Contributing to proxy.py#

This document describes how contributors can participate and iterate quickly while maintaining the proxy.py project standards and guidelines.

Basic Guidelines#

  • Your pull request should NOT introduce any external dependency.

  • It is OK to use external dependencies within plugins.

Environment Setup#

Contributors must start proxy.py from source to verify and develop new features / fixes. See Run proxy.py from command line using repo source in README.md for usage instructions.

WARNING On macOS you must install Python using pyenv, as Python installed via homebrew tends to be problematic. See linked thread for more details.

Setup Git Hooks#

You SHOULD NOT avoid these steps. Git hooks will help catch test or linting errors locally without pushing to upstream. This will save you a lot of time and allow you to contribute and iterate faster.

Pre-commit hook ensures tests are passing.

  1. cd /path/to/proxy.py

  2. ln -s $(PWD)/git-pre-commit .git/hooks/pre-commit

Pre-push hook ensures lint and tests are passing.

  1. cd /path/to/proxy.py

  2. ln -s $(PWD)/git-pre-push .git/hooks/pre-push

Sending a Pull Request#

All pull requests are tested using GitHub actions.
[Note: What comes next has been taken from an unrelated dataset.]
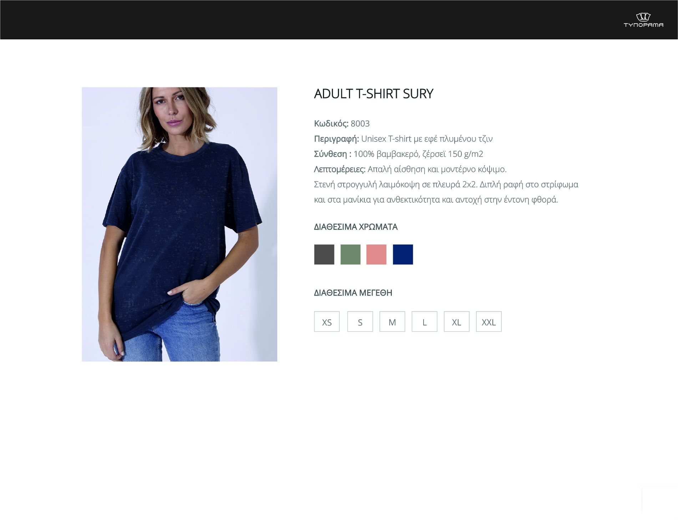Screen dimensions: 678x520
Task: Click the ΤΥΠΟΡΑΜΑ brand name text
Action: pos(643,25)
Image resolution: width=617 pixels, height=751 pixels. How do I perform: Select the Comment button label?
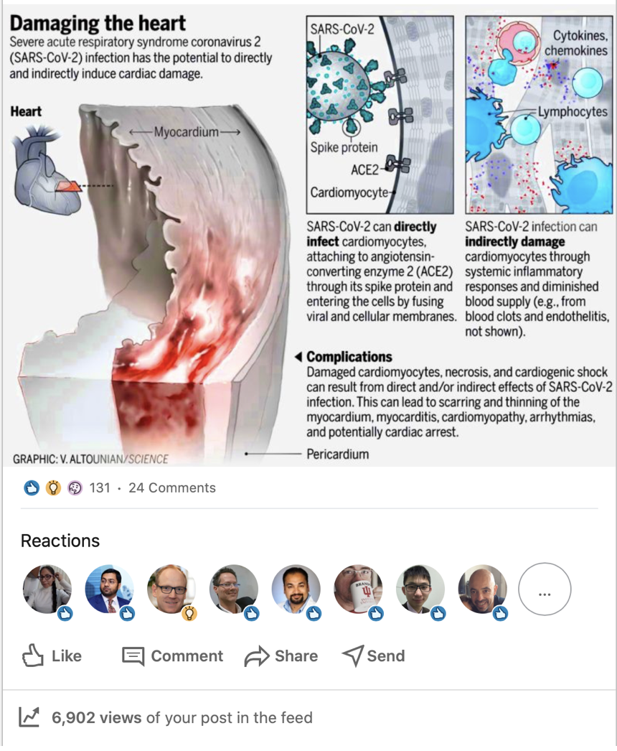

See GitHub workflow for list of workflows.

Communication#

During the process of PR review, sometimes, you may get asked to update certain project configs. Example, a change in code introduced via your PR will result in a redundant lint guard. So we must make corresponding changes to ensure project health.

It’s highly recommended that you participate in maintaining a high code-quality standard. For any reason, if you are unable to address the requested changes, please communicate the same to the reviewer.

Thank you!!!

Contributing docs#

We use Sphinx to generate our docs website. You can trigger the process locally by executing:

$ tox -e build-docs

It is also integrated with Read The Docs that builds and publishes each commit to the main branch and generates live docs previews for each pull request.

The sources of the Sphinx documents use reStructuredText as a de-facto standard. But in order to make contributing docs more beginner-friendly, we have integrated MyST parser allowing us to also accept new documents written in an extended version of Markdown that supports using Sphinx directives and roles. Read the docs to learn more on how to use it.

Adding change notes with your PRs#

It is very important to maintain a log for news of how updating to the new version of the software will affect end-users. This is why we enforce collection of the change fragment files in pull requests as per Towncrier philosophy.

The idea is that when somebody makes a change, they must record the bits that would affect end-users only including information that would be useful to them. Then, when the maintainers publish a new release, they’ll automatically use these records to compose a change log for the respective version. It is important to understand that including unnecessary low-level implementation related details generates noise that is not particularly useful to the end-users most of the time. And so such details should be recorded in the Git history rather than a changelog.

Alright! So how do I add a news fragment?#

To submit a change note about your PR, add a text file into the docs/changelog-fragments.d/ folder. It should contain an explanation of what applying this PR will change in the way end-users interact with the project. One sentence is usually enough but feel free to add as many details as you feel necessary for the users to understand what it means.

Use the past tense for the text in your fragment because, combined with others, it will be a part of the “news digest” telling the readers what changed in a specific version of the library since the previous version. You should also use MyST Markdown syntax for highlighting code (inline or block), linking parts of the docs or external sites. At the end, sign your change note by adding -- by {user}`github-username (replace github-username with your own!).

Finally, name your file following the convention that Towncrier understands: it should start with the number of an issue or a PR followed by a dot, then add a patch type, like feature, bugfix, doc, misc etc., and add .md as a suffix. If you need to add more than one fragment, you may add an optional sequence number (delimited with another period) between the type and the suffix.

Examples for changelog entries adding to your Pull Requests#

File docs/changelog-fragments.d/112.doc.md:

Added a `{user}` role to Sphinx config -- by {user}`webknjaz`

File docs/changelog-fragments.d/105.feature.md:

Added the support for keyboard-authentication method
-- by {user}`Qalthos`

File docs/changelog-fragments.d/57.bugfix.md:

Fixed flaky SEGFAULTs in `pylibsshext.channel.Channel.exec_command()`
calls -- by {user}`ganeshrn`

Tip

See pyproject.toml for all available categories (tool.towncrier.type).